There are so many things that threaten to separate us from God’s love, and from one another. Indeed, separation is a sad, hard fact of this current time we’re living through, too; and it’s bringing many of us face to face with the limits of our knowing and understanding, our control, our planning, our fixing and helping. In physical separation from so many family and friends, and amid daily reminders of our own mortality, we are having to trust more and more in the power and goodness and love of God; in the Spirit’s presence and care, strength and prayer;  and in the spiritual realm and the spiritual communion we share, with both the living and the dead.

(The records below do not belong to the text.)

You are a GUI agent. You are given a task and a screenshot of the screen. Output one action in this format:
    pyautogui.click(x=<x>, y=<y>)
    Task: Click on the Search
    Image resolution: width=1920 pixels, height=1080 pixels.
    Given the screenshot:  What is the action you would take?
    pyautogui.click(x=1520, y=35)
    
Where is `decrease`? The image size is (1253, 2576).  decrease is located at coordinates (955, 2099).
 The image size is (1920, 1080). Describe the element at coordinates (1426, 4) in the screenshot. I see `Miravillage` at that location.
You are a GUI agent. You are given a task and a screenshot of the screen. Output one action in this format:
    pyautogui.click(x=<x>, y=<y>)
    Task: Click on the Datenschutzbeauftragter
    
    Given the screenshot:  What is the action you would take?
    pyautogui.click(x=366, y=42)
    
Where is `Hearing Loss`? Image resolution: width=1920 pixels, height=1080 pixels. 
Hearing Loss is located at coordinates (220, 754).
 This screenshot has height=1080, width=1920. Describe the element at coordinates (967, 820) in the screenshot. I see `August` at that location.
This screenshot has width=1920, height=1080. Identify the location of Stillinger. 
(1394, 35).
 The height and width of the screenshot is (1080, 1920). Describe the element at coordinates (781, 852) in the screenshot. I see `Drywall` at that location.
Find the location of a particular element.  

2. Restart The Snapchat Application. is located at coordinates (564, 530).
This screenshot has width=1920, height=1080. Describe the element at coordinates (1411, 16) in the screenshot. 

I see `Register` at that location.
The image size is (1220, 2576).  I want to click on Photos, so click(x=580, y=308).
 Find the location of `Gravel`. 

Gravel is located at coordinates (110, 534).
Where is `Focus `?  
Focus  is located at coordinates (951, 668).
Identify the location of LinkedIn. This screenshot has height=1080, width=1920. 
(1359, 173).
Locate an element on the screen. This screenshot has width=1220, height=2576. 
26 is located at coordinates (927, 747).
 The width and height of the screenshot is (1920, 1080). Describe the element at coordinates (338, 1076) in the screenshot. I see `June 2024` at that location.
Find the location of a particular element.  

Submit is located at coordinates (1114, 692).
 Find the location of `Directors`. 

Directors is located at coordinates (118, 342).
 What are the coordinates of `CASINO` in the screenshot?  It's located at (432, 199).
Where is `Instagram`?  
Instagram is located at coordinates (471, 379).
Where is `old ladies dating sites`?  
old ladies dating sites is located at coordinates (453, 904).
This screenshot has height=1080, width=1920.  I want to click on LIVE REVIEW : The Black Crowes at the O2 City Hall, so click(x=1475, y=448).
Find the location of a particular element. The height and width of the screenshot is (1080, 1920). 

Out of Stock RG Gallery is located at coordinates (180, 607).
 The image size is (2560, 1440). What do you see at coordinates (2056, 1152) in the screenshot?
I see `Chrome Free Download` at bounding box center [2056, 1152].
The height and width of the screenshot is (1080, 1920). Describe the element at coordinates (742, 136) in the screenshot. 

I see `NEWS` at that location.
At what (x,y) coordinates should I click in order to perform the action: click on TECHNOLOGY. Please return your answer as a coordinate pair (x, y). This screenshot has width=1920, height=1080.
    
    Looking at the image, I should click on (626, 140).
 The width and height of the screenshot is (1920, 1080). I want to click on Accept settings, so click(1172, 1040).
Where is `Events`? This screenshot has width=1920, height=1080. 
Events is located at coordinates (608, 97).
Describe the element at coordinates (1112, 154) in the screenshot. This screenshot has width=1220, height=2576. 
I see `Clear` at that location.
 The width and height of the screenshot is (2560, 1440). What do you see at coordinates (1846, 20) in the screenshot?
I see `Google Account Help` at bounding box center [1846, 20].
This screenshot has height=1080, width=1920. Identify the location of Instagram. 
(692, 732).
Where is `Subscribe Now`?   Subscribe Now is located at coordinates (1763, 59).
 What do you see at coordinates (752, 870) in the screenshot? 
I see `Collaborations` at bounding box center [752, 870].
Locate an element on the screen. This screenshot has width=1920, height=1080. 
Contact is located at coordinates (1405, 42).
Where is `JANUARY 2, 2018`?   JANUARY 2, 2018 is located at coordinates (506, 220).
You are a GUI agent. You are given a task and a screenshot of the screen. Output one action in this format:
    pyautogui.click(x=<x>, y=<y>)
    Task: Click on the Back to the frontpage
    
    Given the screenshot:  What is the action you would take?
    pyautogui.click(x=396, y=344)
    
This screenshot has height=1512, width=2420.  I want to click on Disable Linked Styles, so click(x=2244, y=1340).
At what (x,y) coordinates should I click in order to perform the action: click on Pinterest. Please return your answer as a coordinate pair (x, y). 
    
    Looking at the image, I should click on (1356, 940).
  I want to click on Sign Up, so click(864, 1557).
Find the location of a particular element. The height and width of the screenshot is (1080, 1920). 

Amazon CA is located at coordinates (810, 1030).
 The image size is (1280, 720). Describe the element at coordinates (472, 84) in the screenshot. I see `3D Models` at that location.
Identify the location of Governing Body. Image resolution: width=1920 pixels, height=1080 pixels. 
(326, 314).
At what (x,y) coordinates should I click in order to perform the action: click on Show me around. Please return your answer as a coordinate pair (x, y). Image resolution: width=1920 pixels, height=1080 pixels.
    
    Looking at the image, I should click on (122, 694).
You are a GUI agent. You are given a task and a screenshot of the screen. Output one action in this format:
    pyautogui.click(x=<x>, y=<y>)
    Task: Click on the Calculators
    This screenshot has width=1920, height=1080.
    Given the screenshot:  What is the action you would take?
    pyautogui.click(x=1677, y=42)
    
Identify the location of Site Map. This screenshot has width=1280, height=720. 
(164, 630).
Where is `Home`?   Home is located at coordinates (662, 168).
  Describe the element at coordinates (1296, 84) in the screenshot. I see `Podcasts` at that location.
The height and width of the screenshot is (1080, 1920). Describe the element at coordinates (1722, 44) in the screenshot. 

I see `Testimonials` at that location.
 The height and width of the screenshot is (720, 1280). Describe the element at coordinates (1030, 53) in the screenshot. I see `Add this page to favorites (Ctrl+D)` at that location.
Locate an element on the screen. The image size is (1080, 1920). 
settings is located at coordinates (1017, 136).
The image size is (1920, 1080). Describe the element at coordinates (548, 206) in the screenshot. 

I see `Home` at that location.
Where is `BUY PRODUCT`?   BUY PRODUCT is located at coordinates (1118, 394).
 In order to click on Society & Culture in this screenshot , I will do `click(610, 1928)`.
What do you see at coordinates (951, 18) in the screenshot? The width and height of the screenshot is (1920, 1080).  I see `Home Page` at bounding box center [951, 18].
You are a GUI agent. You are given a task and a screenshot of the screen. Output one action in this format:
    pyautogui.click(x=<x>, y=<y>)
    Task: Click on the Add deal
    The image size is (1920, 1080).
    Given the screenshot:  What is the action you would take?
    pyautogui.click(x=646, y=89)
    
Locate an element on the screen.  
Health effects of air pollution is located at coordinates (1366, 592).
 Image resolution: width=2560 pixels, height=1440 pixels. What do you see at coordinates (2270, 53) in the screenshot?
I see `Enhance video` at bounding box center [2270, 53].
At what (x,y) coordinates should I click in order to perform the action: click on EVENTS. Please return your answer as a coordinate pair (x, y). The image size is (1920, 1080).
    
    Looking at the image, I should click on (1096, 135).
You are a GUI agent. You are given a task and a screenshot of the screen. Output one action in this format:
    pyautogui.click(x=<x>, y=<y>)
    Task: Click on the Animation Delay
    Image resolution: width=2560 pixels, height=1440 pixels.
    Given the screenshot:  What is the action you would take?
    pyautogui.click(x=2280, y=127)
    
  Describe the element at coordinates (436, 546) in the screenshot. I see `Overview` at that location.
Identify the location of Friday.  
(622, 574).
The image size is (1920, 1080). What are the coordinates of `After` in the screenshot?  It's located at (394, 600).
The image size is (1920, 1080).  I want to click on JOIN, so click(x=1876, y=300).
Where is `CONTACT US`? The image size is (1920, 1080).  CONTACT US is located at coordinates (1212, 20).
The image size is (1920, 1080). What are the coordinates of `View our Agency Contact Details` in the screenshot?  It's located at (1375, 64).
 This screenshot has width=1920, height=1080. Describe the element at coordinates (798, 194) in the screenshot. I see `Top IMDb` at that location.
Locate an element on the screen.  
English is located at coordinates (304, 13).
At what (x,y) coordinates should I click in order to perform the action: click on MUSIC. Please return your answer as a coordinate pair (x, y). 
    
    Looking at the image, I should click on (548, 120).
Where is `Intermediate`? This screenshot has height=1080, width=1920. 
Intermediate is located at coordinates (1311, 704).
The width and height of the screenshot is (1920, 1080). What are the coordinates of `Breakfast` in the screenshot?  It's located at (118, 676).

It’s no accident, of course, that our liturgies around death, that ultimate of thresholds, are filled with words about entrusting our loved ones to God’s never-failing care and love--commending them into our Savior’s merciful hands, and into the glorious company of the saints in light. That is what we do at death: entrust our loved ones, or ourselves, to God; and trust in the spiritual communion of saints. That is what we are having to do today, with the those we can’t see or comfort in person. That is what we are having to do with all that we don’t know or comprehend, with all that we are losing and grieving.

At the threshold of death, whether physical death, or the loss of a cherished way of life or self-image or future; and at the threshold of your own ability to understand, help, control, pray; may you know this: The Spirit helps you in your weakness, and prays when you can’t. God carries you over every threshold, and into and through the unknown. And nothing, no loss or death or you-fill-in-the-blank, can separate you or your loved ones from the love of God in Christ Jesus our Lord, who is working all things toward good, and who reigns over all other powers, and who will have the final word.